Last Updated on 2024-08-11 , 9:33 am

Four (四) in Mandarin sounds like death (死), so here are 死 most popular ghost stories that we often tell during chalets to send innocent young girls to tears!

 Tekong three-door bunk

Undoubtedly one of the most told tales in the history of Singapore, people have been using this story to scare new recruits before they enlist. There are several version of it, but this is the one that is told most often.

In Charlie Company (these were the names of companies in Tekong then), during training on Thursday night, a soldier went missing. Finally, they found him hung on a tree, with his organs positioned in near the tree in a “stand-by-bed” manner.

Soon after, the recruits in that company started to have headaches and sightings of the dead soldier. A medium was consulted, and he proposed creating a “third door” for the dead soldier’s spirit to leave the bunk. A wall was knocked down for the door, and the trapped spirit left the bunk through it. The bunk is no longer there, and every month, a new recruit is still asking his OC why there is no training during Thursday nights.

East Coast Yellow Tower

If you’ve been to East Coast Park before, you’ll not miss the yellow tower near Carpark C. While it looks innocent during the day, legend has it that at night, there would be a female spirit near it. The backstory is that long ago, a couple was attacked there. The guy was knocked unconscious while the girl was gang-raped and killed.

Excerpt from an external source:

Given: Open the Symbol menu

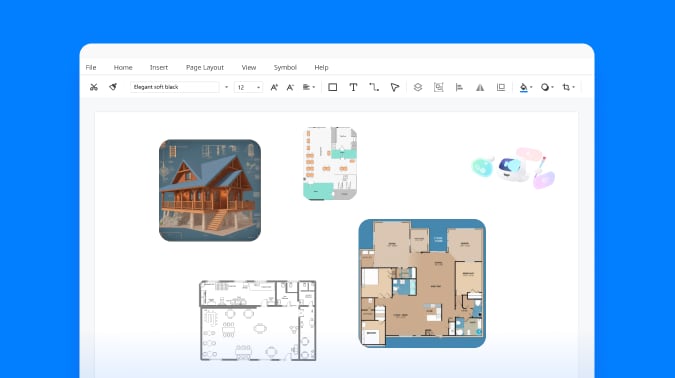Looking at the screenshot, I should (x=285, y=68).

Hell money for a taxi ride

If you want a taxi driver to tell you a ghost story, he would most likely just relate this. Legend has it that in the middle of the night, somewhere in the east of Singapore, a lady in white or red would flag for a taxi in a deserted small road like Old Upper Thomson Road or Lim Chu Kang Road.

Granted that now, any driver would just ignore, legend says that once, a driver stopped for her. She asked to go to a cemetery, and paid as per usual with normal cash. Nothing was wrong until the driver counted his earnings at the end of his shift and found some hell money in his stack.

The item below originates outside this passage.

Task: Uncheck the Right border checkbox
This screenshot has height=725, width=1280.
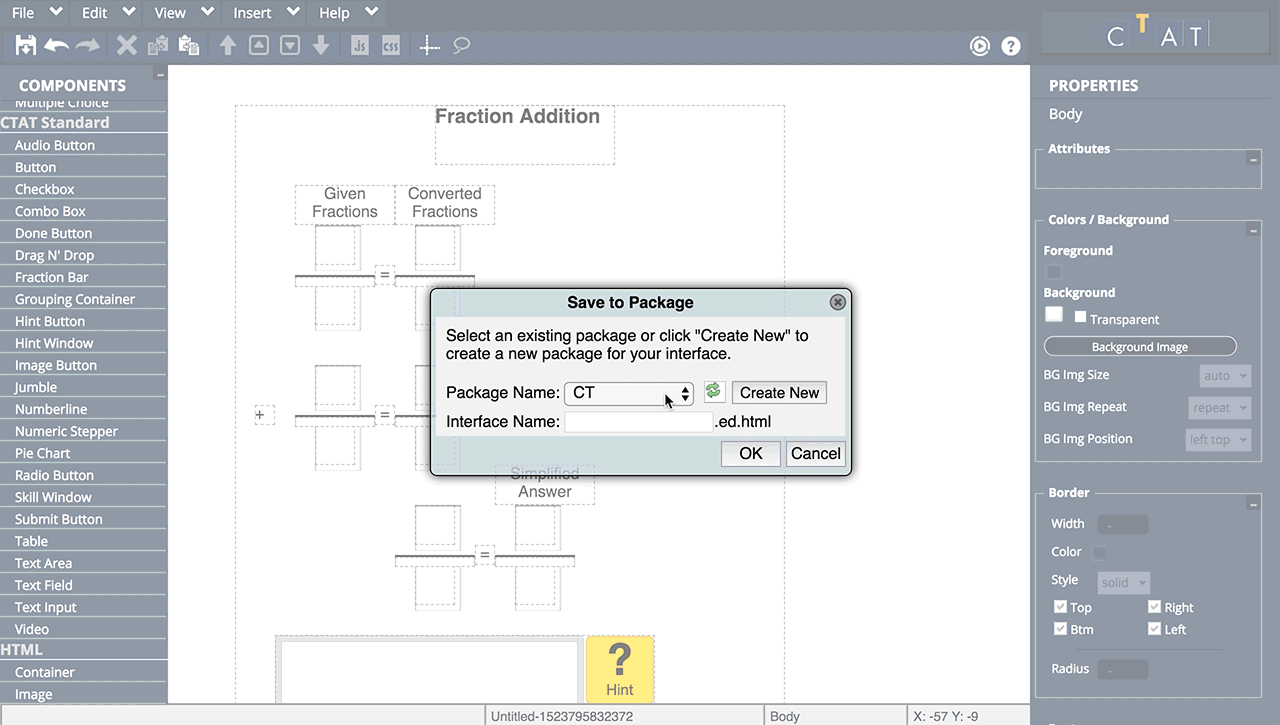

The Devil’s Child in HDB playing marbles

If you live in an HDB flat, you’ll have heard of this before: marbles bouncing in the middle of the night when there were no children around. While building experts (not HDB, though) have given a plausible explanation, saying that it was due to water pipes, we still like to scare ourselves with old wives’ ghost stories instead.

The story goes like this: construction companies placed marbles between floors so that spirits of dead children could play with them instead of haunting the flats. In other words, if you hear the sounds of marbles bouncing, a spirit is nearby.